In evaluating how well a company’s present strategy is working, a manager has to start with what the strategy is; A low-cost leader strategy, A broad differentiation strategy, A best-cost provider strategy, A focused, or market-niche, strategy based on lower cost, A focused, or market-niche, strategy based on differentiation. While there’s merit in evaluating the strategy from a qualitative standpoint (its completeness, internal consistency, rationale, and relevance), the best quantitative evidence of how well a company’s strategy is working comes from its result. The stronger a company’s current overall performance, the less likely the need for radical changes in strategy.The weaker a company’s financial performance and market standing, the more its current strategy must be questioned. Organizations succeed in a competitive marketplace over the long run because they can do certain things their customers value better than their competitors e.g offering better quality products with cheaper prices. First we must understand what is the current strategy the company is implementing now; 1. A low-cost leader strategy: striving to be the overall low-cost provider of a product or service that appeals to a broad range of customers ie;focus on being the lowest cost provider e.g Lidyl, and tal- Lira.

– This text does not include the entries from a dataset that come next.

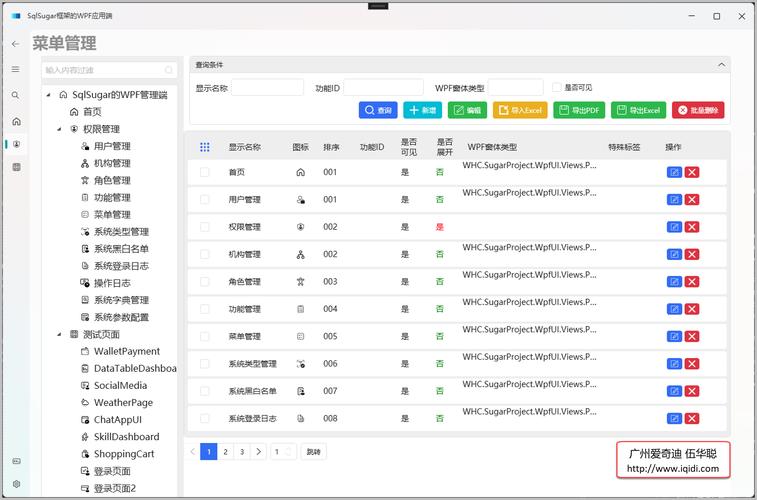Click the search icon in left navigation rail

[x=15, y=95]
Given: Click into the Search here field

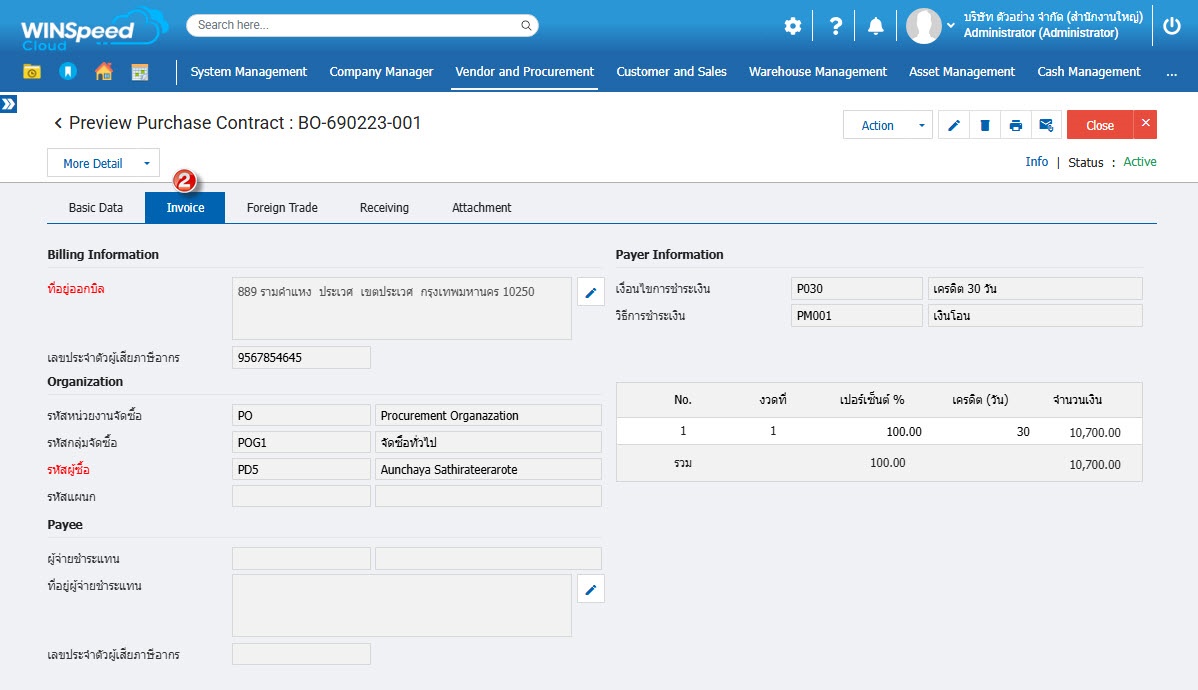Looking at the screenshot, I should coord(355,25).
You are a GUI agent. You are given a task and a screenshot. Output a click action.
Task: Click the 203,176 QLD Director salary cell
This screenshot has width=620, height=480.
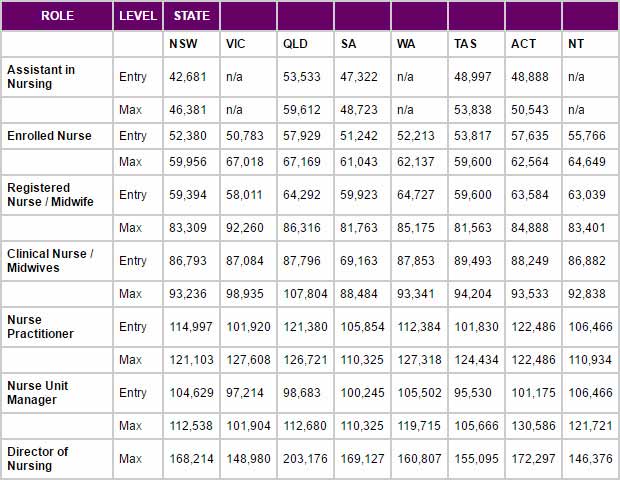305,459
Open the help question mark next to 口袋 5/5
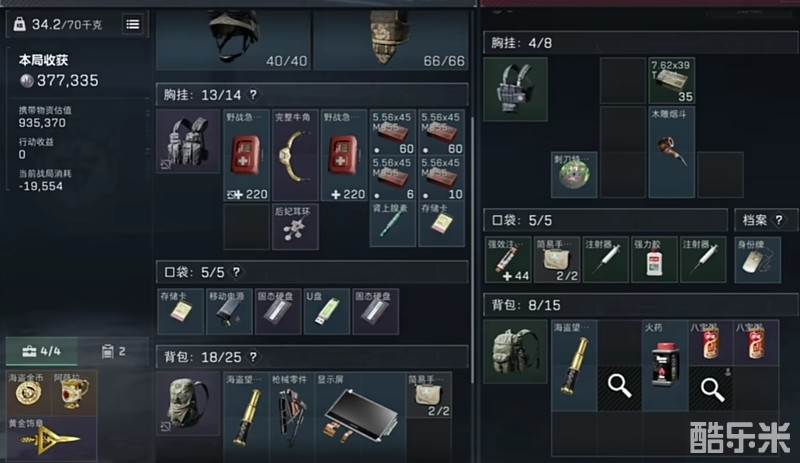This screenshot has width=800, height=463. [x=236, y=272]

2. A broad differentiation strategy: seeking to differentiate the company’s product offerings from rivals’ in ways that will appeal to a broad range of buyers i.e they want to differentiate from their rivals ie by offering something different eg, Apple and Rolex as a prestige brand, Dr. Pepper with a different taste, Wal-Mart with value and more for your money. 3. A best-cost provider strategy: giving customers more value for the money by emphasizing both low cost and upscale difference, the goal being to keep costs and prices lower than those of other providers of comparable quality and features (a couple of examples are the Honda and Toyota car companies with customer satisfaction ratings that rival those of much more expensive cars).
4. A focused, or market-niche, strategy based on lower cost: concentrating on a narrow buyer segment and outcompeting rivals on the basis of lower cost (The Gap is a good example).

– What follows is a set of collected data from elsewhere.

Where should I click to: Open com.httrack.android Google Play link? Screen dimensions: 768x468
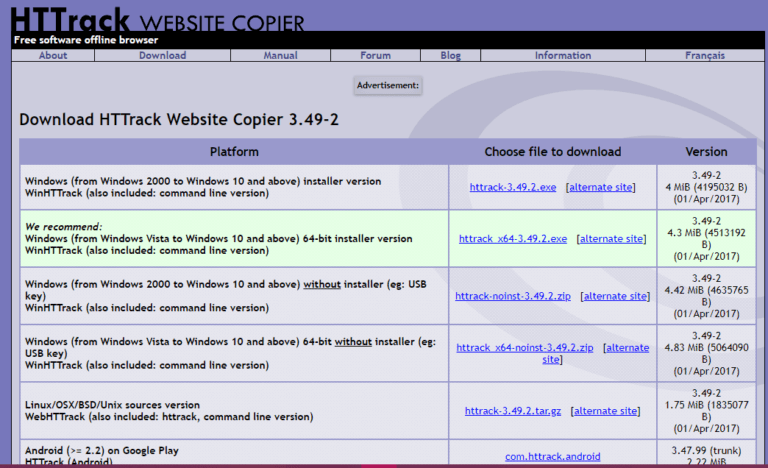pyautogui.click(x=553, y=456)
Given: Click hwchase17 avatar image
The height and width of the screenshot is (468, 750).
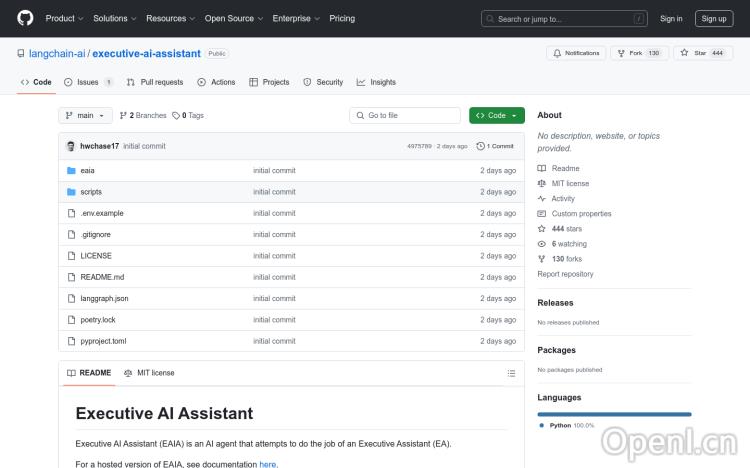Looking at the screenshot, I should click(71, 146).
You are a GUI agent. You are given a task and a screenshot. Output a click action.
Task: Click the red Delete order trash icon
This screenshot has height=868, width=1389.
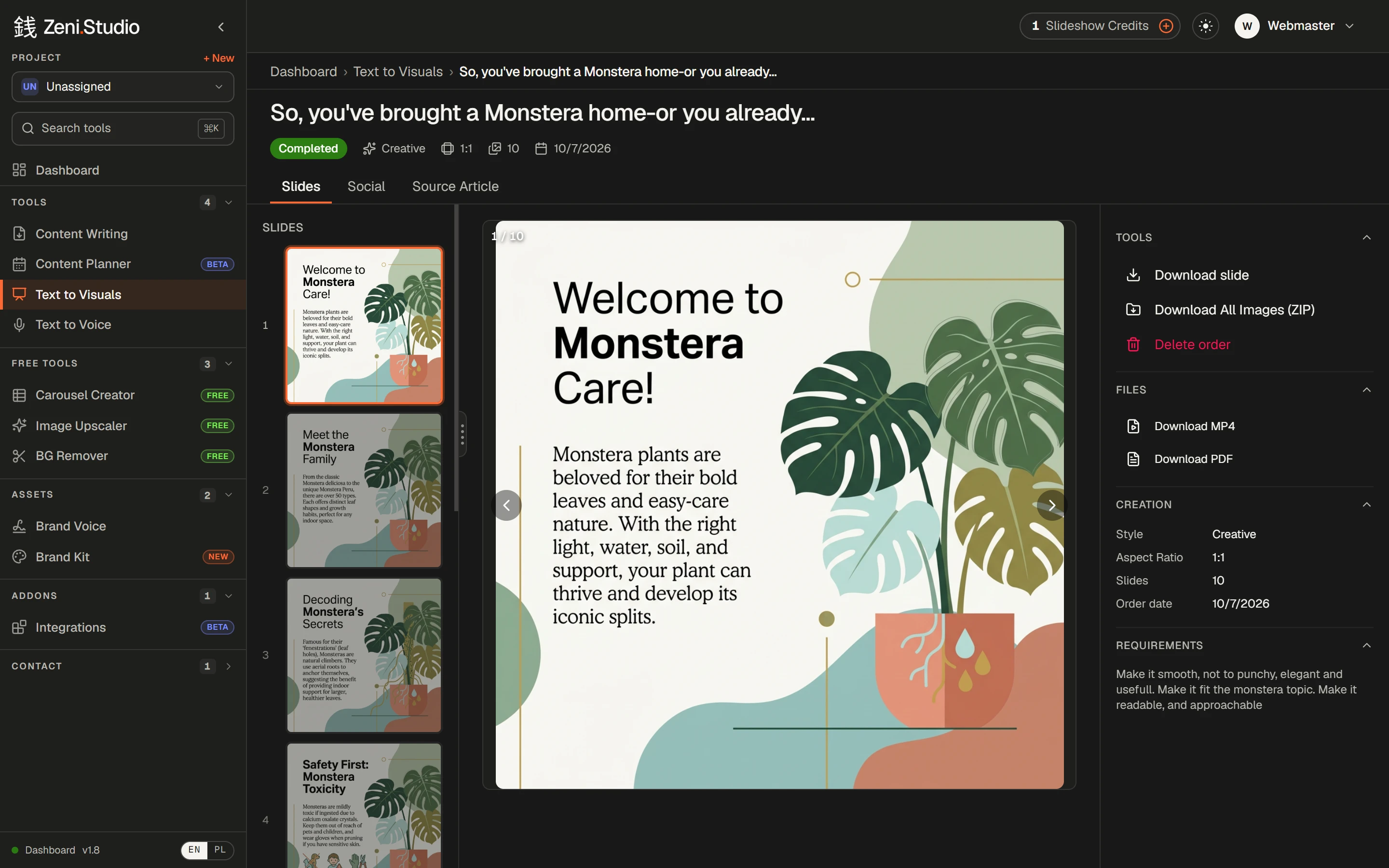click(x=1133, y=344)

5. A focused, or market-niche, strategy based on differentiation: offering niche members a product or service customized to their tastes and requirements [examples are Rolls-Royce (sells limited number of high-end, custom-built cars) and men's big and tall shops (sell mainstream styles to a limited market with specific requirements) i.e they aim to focus on a particular target market eg constructions at madliena targeting high class people, or do they try to be the best cost provider ie providing value for money products.
Approaches to assessing how well the present strategy is working Qualitative assessement - Is the strategy well conceived, is it well thought ie The strategy should be consistent with the vision and mission of the company, it should be in line with the current market trends.
Quantitative assessement – It is the measure of return on total investment, Is the strategy being implemented resulting in higher profits for the company? This means that a good strategy should result in an above industry performance.
Key Indicators of How Well the Strategy is Working
See the trend in sales/market share
Acquiring/retaining new customers
Detecting how well is your image and reputation and overall financial strenghth Question 2. What Are the Company’s Resource Strength and Weaknesses and Its External Opportunities and Threats?
SWOT analysis provides a good overview of whether the company’s overall situation is fundamentally healthy or unhealthy. A first-rate SWOT analysis provides the basis for crafting a strategy that capitalizes on the company’s...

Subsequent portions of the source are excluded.